Their winning article, “Long Live the Federal Power Act’s Bright Line,” interprets three recent U.S. Supreme Court cases. In doing so, it creates a framework for determining when state or federal energy policies violate the Federal Power Act’s allocation of jurisdiction, an increasingly important and complicated question today as renewable energy, energy storage technologies and emerging competitive forces are transforming electricity markets across the country.
“I’m extremely grateful to receive ASU’s Morrison Prize and to be able to see the environmental law community in Phoenix,” Macey said. “ASU Law’s program on law and sustainability brings together an extraordinary and diverse group of environmental and energy law scholars. I’ve learned so much at this conference in the past, and it will be an enormous honor to talk about energy jurisdiction in May.”
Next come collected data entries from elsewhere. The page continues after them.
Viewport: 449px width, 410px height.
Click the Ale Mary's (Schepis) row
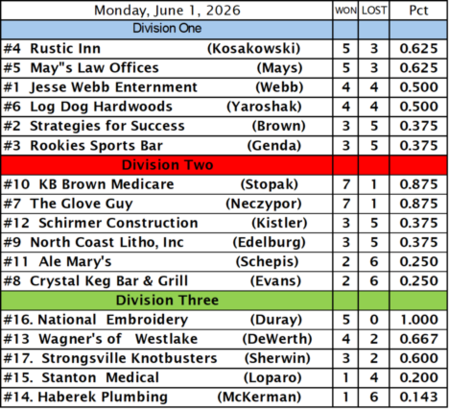tap(224, 262)

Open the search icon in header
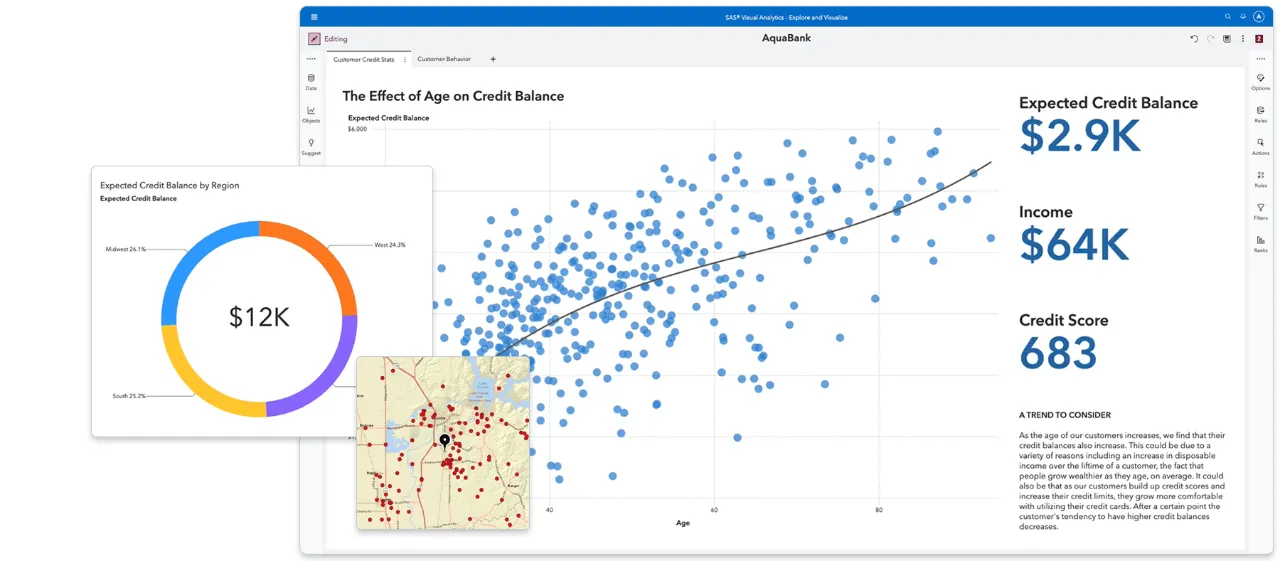coord(1228,17)
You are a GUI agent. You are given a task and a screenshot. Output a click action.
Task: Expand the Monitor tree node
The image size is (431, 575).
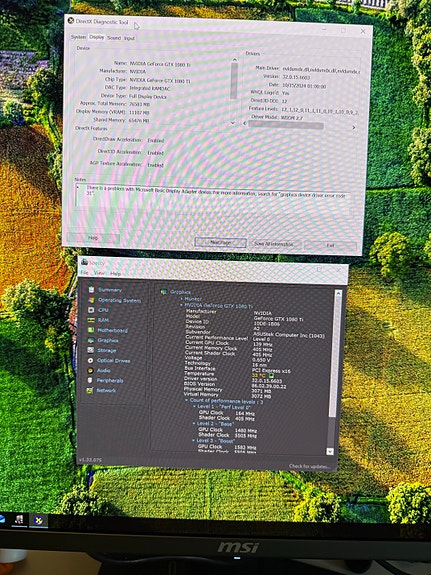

“Competition to win the Morrison Prize continues to get stronger year after year,” said Troy Rule, professor of law and faculty director of ASU Law’s Law and Sustainability program. “This year, the field of contest entries was stronger than ever, and the winning article was truly outstanding.”
The Morrison Prize is administered through the Program on Law and Sustainability and the Sandra Day O’Connor College of Law at Arizona State University. Each year, law professors from throughout the world who have recently published articles in North American legal academic journals are eligible to enter the Morrison Prize Contest. All entries undergo independent review and scoring by a group of professors, not affiliated with ASU, who teach in environmental sustainability-related areas at various North American law schools. The scores from these judges are aggregated to determine the prize winner.
Adapted from ASU News.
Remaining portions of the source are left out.